Tom kam nicht wie gewohnt gegen acht Uhr zurück. Vermutlich war er nach dem Rugby noch in die Dorfkneipe gegangen. Es war das erste Mal seit ihrer Hochzeit, dass er sie nicht mitgenommen hatte. Cathy verzehrte ohne großen Appetit ihr Abendessen, stellte für Tom eine leichte Mahlzeit aus kaltem Braten und Salat auf den Tisch, bevor sie in den Garten hinausging. Es wurde bereits dunkel. Toms Großmutter hatte ihn angelegt. Die Luft war erfüllt vom Duft der Blumen, das Gras feucht vom Tau.

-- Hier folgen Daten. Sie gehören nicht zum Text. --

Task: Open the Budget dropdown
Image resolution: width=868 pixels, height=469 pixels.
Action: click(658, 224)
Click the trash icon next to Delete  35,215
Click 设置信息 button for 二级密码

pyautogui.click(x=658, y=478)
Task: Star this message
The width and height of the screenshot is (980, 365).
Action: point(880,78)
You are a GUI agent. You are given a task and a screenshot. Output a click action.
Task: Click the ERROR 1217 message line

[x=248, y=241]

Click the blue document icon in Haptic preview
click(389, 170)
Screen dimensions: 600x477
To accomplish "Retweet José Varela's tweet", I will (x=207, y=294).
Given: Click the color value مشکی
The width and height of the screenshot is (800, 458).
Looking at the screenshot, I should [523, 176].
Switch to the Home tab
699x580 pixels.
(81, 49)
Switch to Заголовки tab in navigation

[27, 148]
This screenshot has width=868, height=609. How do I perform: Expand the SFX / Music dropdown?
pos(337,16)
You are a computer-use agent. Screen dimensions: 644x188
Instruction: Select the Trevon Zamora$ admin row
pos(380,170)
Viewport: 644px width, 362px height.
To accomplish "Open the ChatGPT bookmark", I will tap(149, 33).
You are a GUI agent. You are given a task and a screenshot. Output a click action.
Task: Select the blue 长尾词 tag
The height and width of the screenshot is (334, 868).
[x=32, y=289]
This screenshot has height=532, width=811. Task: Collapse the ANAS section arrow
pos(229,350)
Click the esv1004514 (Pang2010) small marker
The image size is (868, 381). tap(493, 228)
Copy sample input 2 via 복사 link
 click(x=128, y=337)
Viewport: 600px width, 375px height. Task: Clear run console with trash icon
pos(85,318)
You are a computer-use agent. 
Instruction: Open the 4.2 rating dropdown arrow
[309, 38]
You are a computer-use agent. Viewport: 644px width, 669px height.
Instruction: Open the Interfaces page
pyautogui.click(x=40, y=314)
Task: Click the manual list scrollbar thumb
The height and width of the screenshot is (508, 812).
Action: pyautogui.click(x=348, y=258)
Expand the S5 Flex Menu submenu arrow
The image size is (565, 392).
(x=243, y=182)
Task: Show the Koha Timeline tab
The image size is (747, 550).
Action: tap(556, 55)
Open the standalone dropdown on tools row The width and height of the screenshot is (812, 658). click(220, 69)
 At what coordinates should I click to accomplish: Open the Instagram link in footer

Als Cathy ins Haus zurückkehrte, saß Tom am Küchentisch und aß. Sie blieb an der Tür stehen und strich sich nervös über das Haar.
„Da bist du ja wieder.“
„Wo hast du gesteckt?“
„Im Garten. Es war ein wundervoller Tag. Wer weiß, wie oft wir noch so schönes Wetter haben.“
„Das kann man hier in Südaustralien wirklich nie wissen. Hast du schon gegessen?“
„Ja. Möchtest du eine Tasse Tee?“
„Gern.“ Schweigend aß er weiter, bis Cathy den Tee aufgebrüht hatte und Tassen und Untertassen auf den Tisch stellte. Jetzt sagte er: „Setz dich zu mir, Cathy. Ich muss morgen früh wegen meiner zweifelhaften Geschäfte wegfahren. Wir haben also nicht mehr viel Zeit, eine Frage zu klären. Möchtest du wirklich Chloe spielen?“
Sie rührte in ihrer Tasse, hob den Kopf und blickte Tom trotzig an. „Ja. Du traust es mir wohl nicht zu?“
„Darüber habe ich noch nicht nachgedacht.“ Er lehnte sich zurück und musterte sie mit ausdruckslosem Gesicht. „Dein Aussehen entspricht der Rolle. Du bist schön genug. Aber hübsche Mädchen gibt es wie Sand am Meer. Ob du das, was Peter sich unter Chloe vorstellt, vor der Kamera darstellen kannst, weiß ich nicht. Ich bin aus einem ganz anderen Grund dagegen. Es wird dir schwer fallen, unter meiner Anleitung zu arbeiten, Cathy. Besonders, wenn du mir nicht vertraust, was ja offensichtlich der Fall ist. Und alle anderen würden auf jede noch so kleine Spannung zwischen uns reagieren.“
„Ich habe nie gesagt, dass ich dir nicht vertraue …“
Er zuckte nur die Schultern.
Cathy schluckte und versuchte, ihre Tränen zurückzuhalten.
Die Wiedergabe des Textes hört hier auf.